His killing was met with shock and condemnation. Neighbours congregated outside the singer’s home to offer condolences to his relatives, while TV channels broadcast recordings of his music in tribute.
“Totally shocked to hear the news of @AmjadSabri. May Allah bless him with Jannah (heaven) for he praised Him & His Prophet beautifully all his life,” tweeted Ayaz Sadiq, the speaker of Pakistan’s parliament.
“Shocked and saddened by news of the killing of Amjad Sabri, not just a crime but an attack on our culture and heritage,” added Mustafa Qadri, a human rights researcher at Amnesty International.
While the motive behind the killing was not immediately clear, Arieb Azhar, another popular Sufi singer, told AFP he believed Sabri may have been targeted because of his religious views.
“Our own dear Amjad Sabri, son of Ghulam Farid Sabri and nephew of Maqbool Sabri, the renowned Sabri brothers, was a true lover of God, life and all that’s good,” he said.

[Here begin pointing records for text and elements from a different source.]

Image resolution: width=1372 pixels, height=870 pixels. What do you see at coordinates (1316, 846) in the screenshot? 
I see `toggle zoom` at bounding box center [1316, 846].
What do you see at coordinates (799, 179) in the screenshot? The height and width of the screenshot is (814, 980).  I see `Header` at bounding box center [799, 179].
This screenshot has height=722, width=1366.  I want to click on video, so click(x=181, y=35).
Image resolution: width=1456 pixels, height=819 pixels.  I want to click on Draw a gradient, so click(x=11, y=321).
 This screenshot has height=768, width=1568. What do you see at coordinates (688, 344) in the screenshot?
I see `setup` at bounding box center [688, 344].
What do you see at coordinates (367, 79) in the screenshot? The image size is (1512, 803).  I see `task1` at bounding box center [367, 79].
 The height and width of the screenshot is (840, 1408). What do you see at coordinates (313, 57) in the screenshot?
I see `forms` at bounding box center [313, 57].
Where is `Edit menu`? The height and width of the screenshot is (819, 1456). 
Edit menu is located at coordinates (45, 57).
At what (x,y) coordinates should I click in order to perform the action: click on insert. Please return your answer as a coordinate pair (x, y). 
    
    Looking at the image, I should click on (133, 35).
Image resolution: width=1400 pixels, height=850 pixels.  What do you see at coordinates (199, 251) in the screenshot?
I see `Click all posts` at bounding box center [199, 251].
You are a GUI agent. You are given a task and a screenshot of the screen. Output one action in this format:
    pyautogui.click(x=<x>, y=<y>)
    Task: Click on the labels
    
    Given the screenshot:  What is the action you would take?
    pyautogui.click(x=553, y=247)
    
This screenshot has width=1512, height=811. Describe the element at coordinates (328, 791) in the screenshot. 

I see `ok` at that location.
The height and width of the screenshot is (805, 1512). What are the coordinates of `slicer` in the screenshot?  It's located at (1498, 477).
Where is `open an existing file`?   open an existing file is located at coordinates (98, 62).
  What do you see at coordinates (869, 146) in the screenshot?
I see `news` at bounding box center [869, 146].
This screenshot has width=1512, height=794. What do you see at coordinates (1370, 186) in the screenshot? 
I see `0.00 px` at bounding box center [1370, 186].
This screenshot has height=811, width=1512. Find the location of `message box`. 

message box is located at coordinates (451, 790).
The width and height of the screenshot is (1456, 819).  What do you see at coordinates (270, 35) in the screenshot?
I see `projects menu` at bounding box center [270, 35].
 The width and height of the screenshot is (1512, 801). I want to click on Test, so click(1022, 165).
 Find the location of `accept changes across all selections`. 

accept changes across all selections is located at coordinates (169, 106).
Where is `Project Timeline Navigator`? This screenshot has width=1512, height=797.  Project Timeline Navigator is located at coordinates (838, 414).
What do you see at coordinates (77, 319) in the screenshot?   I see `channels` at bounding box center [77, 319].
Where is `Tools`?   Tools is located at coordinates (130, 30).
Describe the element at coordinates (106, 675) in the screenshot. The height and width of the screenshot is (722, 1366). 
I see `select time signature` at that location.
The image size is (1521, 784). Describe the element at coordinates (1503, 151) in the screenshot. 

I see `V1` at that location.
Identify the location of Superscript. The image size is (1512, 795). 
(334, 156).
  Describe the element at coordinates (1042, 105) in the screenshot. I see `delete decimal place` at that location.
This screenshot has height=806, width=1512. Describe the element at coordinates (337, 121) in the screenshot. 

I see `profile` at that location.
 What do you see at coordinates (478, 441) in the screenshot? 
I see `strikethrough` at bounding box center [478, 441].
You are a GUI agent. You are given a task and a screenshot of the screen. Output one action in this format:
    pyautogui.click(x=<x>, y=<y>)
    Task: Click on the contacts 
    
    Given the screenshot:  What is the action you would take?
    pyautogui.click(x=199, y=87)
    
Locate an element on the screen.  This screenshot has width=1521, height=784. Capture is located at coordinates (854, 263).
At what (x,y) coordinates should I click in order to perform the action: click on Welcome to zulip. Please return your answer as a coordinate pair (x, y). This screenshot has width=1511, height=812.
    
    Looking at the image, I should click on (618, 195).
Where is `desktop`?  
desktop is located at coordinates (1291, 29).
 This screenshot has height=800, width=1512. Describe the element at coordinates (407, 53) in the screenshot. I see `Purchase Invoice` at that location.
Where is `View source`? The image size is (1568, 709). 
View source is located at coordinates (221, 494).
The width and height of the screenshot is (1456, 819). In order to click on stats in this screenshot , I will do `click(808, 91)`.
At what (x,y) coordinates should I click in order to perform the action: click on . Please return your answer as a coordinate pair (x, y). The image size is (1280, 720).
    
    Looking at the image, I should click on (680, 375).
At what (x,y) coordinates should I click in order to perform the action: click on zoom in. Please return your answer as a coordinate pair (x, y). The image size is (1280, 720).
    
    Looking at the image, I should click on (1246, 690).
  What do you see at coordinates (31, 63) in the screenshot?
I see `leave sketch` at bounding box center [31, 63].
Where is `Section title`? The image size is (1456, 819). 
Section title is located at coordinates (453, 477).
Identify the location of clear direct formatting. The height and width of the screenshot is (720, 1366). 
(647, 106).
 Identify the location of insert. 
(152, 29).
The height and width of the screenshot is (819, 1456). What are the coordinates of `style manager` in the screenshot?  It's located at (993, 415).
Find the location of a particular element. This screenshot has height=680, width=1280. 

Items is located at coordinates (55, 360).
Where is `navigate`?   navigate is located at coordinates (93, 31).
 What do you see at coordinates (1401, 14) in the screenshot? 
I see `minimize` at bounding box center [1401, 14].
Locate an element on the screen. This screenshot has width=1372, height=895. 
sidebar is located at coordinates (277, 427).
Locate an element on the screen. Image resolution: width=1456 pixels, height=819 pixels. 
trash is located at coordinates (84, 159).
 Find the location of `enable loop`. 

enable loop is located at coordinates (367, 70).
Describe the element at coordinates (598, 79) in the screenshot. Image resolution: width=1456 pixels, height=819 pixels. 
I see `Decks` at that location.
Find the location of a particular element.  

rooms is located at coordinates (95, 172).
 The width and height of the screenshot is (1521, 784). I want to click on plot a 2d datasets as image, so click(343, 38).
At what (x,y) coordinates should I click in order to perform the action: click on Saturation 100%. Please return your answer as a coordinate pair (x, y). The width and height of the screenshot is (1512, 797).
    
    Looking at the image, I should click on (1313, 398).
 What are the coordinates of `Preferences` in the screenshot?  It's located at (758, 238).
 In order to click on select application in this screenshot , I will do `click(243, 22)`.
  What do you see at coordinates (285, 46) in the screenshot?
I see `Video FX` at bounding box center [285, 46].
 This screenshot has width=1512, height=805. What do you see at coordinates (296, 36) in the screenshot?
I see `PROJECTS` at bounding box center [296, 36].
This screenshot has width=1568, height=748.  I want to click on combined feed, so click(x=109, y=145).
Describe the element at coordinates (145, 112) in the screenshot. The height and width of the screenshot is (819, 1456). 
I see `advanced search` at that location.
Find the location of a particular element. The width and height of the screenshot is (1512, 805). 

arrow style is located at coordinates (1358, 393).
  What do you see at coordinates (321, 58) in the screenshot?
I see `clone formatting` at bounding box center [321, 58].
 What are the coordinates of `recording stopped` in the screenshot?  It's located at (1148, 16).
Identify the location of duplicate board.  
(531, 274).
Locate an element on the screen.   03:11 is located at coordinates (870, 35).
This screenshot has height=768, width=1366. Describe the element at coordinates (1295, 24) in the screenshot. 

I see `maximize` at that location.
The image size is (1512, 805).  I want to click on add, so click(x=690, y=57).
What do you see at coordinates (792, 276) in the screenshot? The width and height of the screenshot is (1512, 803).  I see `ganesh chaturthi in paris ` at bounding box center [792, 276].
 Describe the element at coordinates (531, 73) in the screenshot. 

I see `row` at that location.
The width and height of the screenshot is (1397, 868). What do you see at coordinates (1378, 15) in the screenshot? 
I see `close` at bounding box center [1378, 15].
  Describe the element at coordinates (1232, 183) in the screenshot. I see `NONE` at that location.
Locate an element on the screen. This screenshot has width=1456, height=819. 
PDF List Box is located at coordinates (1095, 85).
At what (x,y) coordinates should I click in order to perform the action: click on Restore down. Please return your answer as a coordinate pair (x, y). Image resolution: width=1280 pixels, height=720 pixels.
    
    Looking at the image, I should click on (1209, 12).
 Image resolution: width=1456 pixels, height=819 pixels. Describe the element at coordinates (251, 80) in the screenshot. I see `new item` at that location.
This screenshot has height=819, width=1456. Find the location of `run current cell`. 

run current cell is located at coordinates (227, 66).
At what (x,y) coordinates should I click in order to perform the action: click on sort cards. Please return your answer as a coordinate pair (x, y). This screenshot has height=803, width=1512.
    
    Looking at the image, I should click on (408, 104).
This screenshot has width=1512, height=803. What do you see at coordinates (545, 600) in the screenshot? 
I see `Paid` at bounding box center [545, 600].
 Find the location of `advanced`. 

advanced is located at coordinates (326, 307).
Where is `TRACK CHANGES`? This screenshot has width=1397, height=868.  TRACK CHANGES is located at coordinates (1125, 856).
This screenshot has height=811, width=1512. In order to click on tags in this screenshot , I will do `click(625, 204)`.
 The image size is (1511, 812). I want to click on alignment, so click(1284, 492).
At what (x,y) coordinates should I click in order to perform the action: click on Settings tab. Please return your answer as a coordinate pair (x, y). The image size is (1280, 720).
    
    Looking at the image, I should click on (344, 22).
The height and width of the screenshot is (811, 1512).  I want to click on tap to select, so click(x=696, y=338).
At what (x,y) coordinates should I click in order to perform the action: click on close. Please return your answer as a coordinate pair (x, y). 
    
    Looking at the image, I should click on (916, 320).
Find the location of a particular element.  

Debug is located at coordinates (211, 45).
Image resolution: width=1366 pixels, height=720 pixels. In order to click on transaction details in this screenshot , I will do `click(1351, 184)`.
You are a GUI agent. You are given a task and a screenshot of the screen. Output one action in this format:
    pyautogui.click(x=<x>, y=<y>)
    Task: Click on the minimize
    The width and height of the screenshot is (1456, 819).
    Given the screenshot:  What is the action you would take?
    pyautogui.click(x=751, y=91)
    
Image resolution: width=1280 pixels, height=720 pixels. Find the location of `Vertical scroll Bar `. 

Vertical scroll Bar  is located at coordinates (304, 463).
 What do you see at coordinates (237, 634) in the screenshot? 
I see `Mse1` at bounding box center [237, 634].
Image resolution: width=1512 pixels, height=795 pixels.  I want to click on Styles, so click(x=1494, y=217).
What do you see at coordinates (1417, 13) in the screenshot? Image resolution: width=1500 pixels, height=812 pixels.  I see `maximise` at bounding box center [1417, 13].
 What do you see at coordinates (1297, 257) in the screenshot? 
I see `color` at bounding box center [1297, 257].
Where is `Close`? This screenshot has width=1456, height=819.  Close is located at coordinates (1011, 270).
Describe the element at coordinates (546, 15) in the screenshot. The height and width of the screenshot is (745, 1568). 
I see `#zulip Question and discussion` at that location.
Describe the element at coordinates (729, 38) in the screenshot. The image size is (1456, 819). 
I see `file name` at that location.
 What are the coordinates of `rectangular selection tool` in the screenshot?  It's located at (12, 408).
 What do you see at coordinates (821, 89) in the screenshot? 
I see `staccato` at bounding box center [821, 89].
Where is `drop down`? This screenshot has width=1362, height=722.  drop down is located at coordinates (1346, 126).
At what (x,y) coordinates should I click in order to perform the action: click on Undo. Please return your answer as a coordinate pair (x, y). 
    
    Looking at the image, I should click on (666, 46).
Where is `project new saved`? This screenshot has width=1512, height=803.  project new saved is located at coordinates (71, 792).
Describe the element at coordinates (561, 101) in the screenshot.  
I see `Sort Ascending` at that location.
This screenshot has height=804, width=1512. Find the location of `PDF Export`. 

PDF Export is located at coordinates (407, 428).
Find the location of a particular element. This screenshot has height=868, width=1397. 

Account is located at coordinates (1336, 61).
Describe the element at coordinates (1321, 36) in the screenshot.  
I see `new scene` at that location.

“His mission of love has tragically been cut short by those who spread hate in the world, and is a great loss for all the divided people of our country,” he added.
Karachi, a city of 20 million and Pakistan’s economic hub, is frequently hit by religious, political and ethnic violence.
Paramilitary forces began a sweeping crackdown on militants in the city in 2013, which has led to a substantial drop in overall levels of violence.